AUTRE DEMOCRATIE : LE TRAJET ET LE BUT.

Conférence débat ATTAC Grand Ouest autour du volet « Démocratie » du Manifeste d’ATTAC.

par Christian DELARUE - 2007.

Le groupe « démocratie » d’ATTAC a fournie un travail varié tant sur les processus de démocratisation que sur la « démocratie réellement existante », ses limites et même ses régressions. Des éléments de « rupture franche » en vue d’une « autre démocratie » ont été dégagés. C’est dans cette compréhension des ruptures pour une alterdémocratie que s’inscrit les développements qui suivent. Les thèmes de la démocratie dans l’entreprise, de la démocratie en Europe - ce que je nomme « gouvernance européenne » - et la réforme de l’ONU sont exclus de cette introduction.

* Préliminaire spécifique : Altermondialisme et altermondialisation.

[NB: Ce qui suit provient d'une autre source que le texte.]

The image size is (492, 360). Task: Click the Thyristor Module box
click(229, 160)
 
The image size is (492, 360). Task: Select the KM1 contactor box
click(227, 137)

Tout d’abord il convient d’avoir à l’esprit que l’altermondialisme signifie deux choses qui vont ensemble mais qu’il faut distinguer : d’une part le but qui est un autre monde, une autre Europe, une autre France et d’autre part les processus sociaux concrets convergents vers cette perspective que l’on nomme altermondialisation. Evoquer continuellement le processus - l’altermondialisation - sans dire le but - l’autre monde- c’est ce que j’ai nommé ailleurs mouvementisme. Le mouvementisme qui lutte en oubliant le but et les ruptures nécessaires pour y accéder n’est pas l’altermondialisme. L’altermondialisme ne forme pas un programme stratégique élaboré « par en haut » et mis en application par un parti discipliné à cette fin mais un projet non exhaustif, « non bouclé », construit collectivement « en avançant » par l’action et le débat. C’est là sans doute le fruit de la crise du mouvement ouvrier international dont ATTAC est l’avatar.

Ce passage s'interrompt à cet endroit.